** SOURCE PASSAGE **
/---

Frequency distribution in python - not adding to 100% [duplicate] - python

Taking a tip from another thread (#EnricoGiampieri's answer to cumulative distribution plots python), I wrote:
# plot cumulative density function of nearest nbr distances
# evaluate the histogram
values, base = np.histogram(nearest, bins=20, density=1)
#evaluate the cumulative
cumulative = np.cumsum(values)
# plot the cumulative function
plt.plot(base[:-1], cumulative, label='data')
I put in the density=1 from the documentation on np.histogram, which says:
"Note that the sum of the histogram values will not be equal to 1 unless bins of unity width are chosen; it is not a probability mass function. "
Well, indeed, when plotted, they don't sum to 1. But, I do not understand the "bins of unity width." When I set the bins to 1, of course, I get an empty chart; when I set them to the population size, I don't get a sum to 1 (more like 0.2). When I use the 40 bins suggested, they sum to about .006.
Can anybody give me some guidance? Thanks!

You can simply normalize your values variable yourself like so:
unity_values = values / values.sum()
A full example would look something like this:
import numpy as np
import matplotlib.pyplot as plt
x = np.random.normal(size=37)
density, bins = np.histogram(x, normed=True, density=True)
unity_density = density / density.sum()
fig, ((ax1, ax2), (ax3, ax4)) = plt.subplots(nrows=2, ncols=2, sharex=True, figsize=(8,4))
widths = bins[:-1] - bins[1:]
ax1.bar(bins[1:], density, width=widths)
ax2.bar(bins[1:], density.cumsum(), width=widths)
ax3.bar(bins[1:], unity_density, width=widths)
ax4.bar(bins[1:], unity_density.cumsum(), width=widths)
ax1.set_ylabel('Not normalized')
ax3.set_ylabel('Normalized')
ax3.set_xlabel('PDFs')
ax4.set_xlabel('CDFs')
fig.tight_layout()

You need to make sure your bins are all width 1. That is:
np.all(np.diff(base)==1)
To achieve this, you have to manually specify your bins:
bins = np.arange(np.floor(nearest.min()),np.ceil(nearest.max()))
values, base = np.histogram(nearest, bins=bins, density=1)
And you get:
In [18]: np.all(np.diff(base)==1)
Out[18]: True
In [19]: np.sum(values)
Out[19]: 0.99999999999999989

Actually the statement
"Note that the sum of the histogram values will not be equal to 1 unless bins of unity width are chosen; it is not a probability mass function. "
means that the output that we are getting is the probability density function for the respective bins,
now since in pdf, the probability between two value say 'a' and 'b' is represented by the area under the pdf curve between the range 'a' and 'b'.
therefore to get the probability value for a respective bin, we have to multiply the pdf value of that bin by its bin width, and then the sequence of probabilities obtained can be directly used for calculating the cumulative probabilities(as they are now normalized).
note that the sum of the new calculated probabilities will give 1, which satisfies the fact that the sum of total probability is 1, or in other words, we can say that our probabilities are normalized.
see code below,
here i have use bins of different widths, some are of width 1 and some are of width 2,
import numpy as np
import math
rng = np.random.RandomState(10) # deterministic random data
a = np.hstack((rng.normal(size=1000),
rng.normal(loc=5, scale=2, size=1000))) # 'a' is our distribution of data
mini=math.floor(min(a))

\---

** RECORD LIST **
/---

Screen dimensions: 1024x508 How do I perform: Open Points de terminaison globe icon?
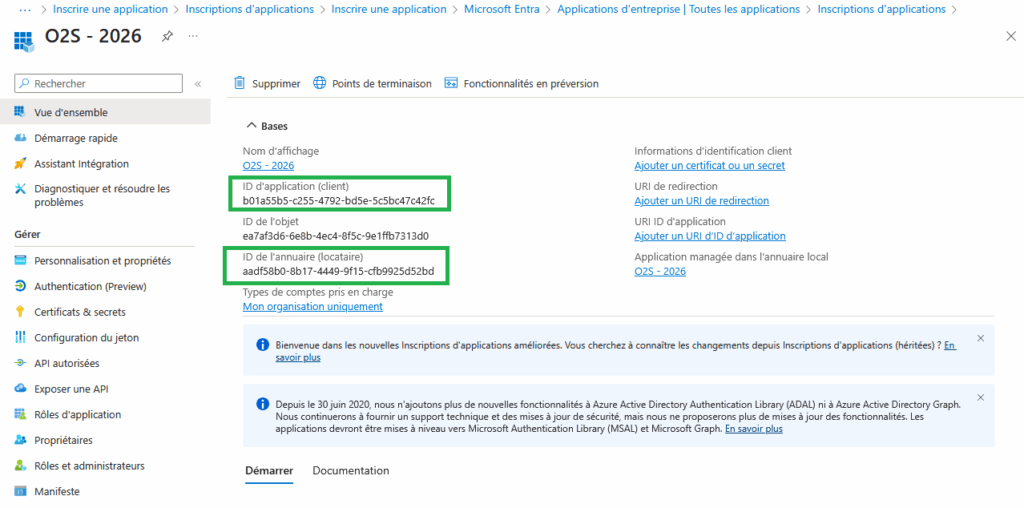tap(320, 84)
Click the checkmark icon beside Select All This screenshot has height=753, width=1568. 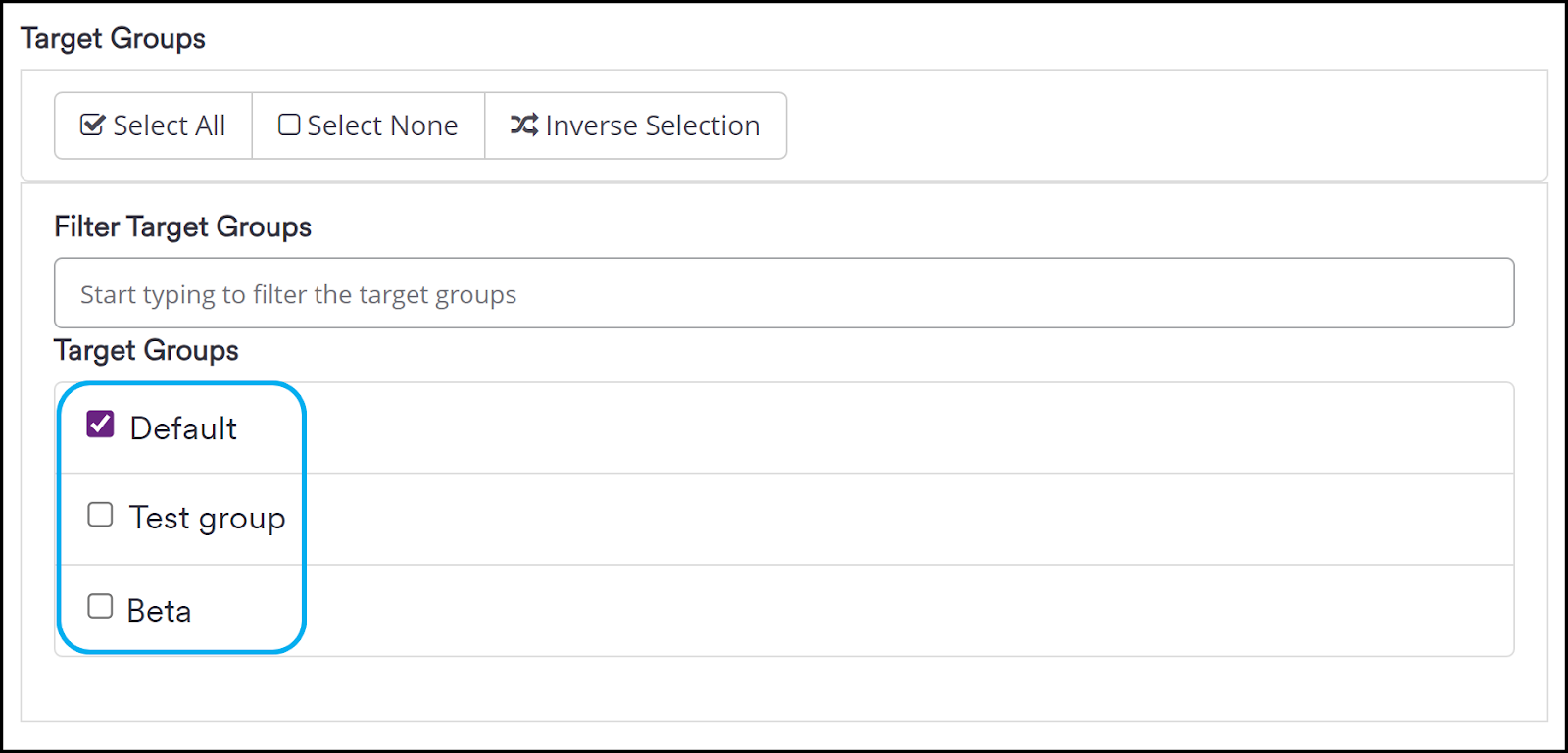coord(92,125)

\---
/---

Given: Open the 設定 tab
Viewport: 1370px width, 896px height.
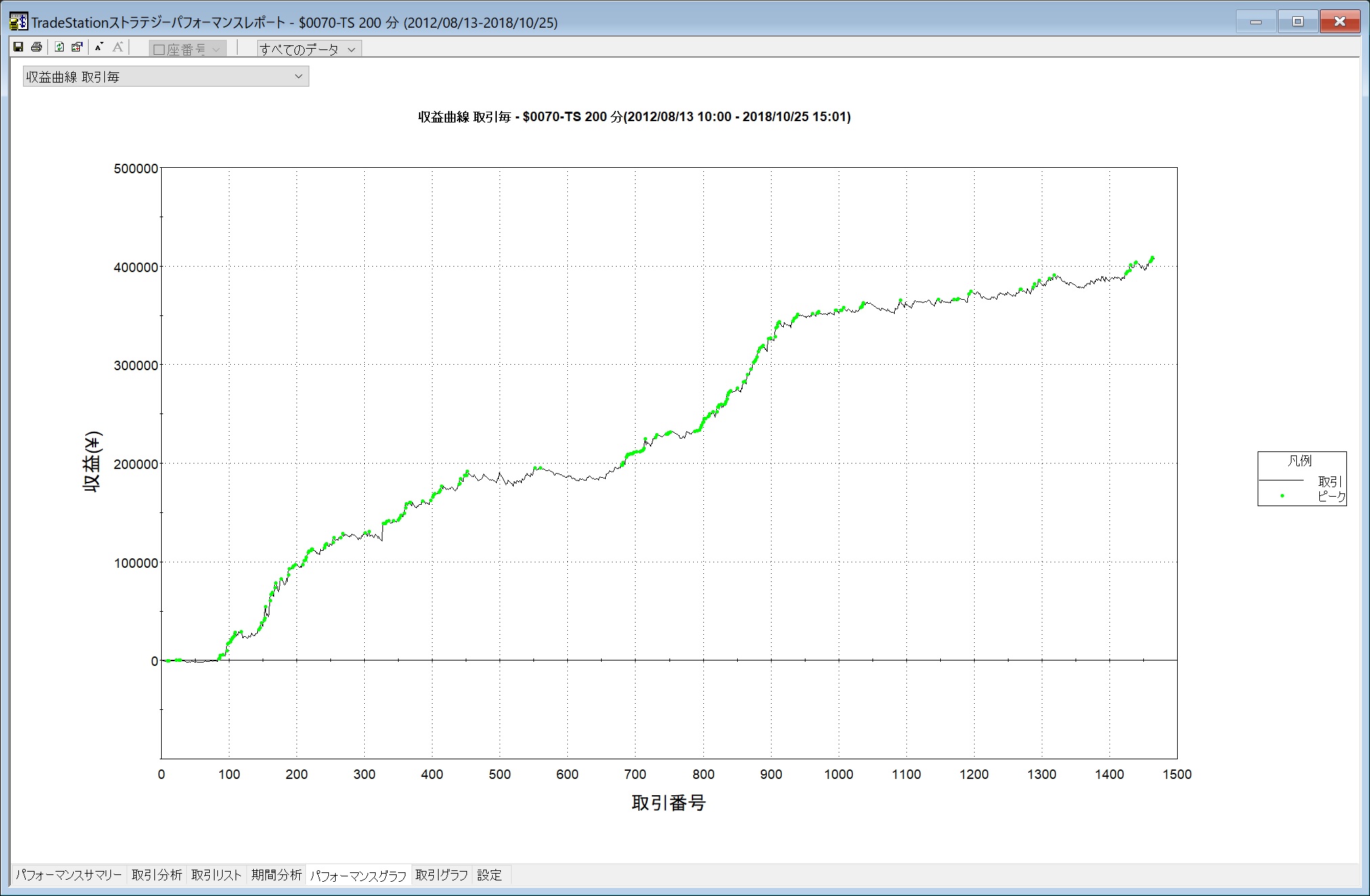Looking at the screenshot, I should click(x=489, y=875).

\---

** ACTIONS TO TAKE **
**1)** In the histogram thread, what did the values sum to when the asker used the 40 suggested bins?
**2)** Return the part of the histogram thread between "therefore to get" and "are now normalized).", inclusive, copied word for word.

** ANSWER LIST **
**1)** About .006.

**2)**
therefore to get the probability value for a respective bin, we have to multiply the pdf value of that bin by its bin width, and then the sequence of probabilities obtained can be directly used for calculating the cumulative probabilities(as they are now normalized).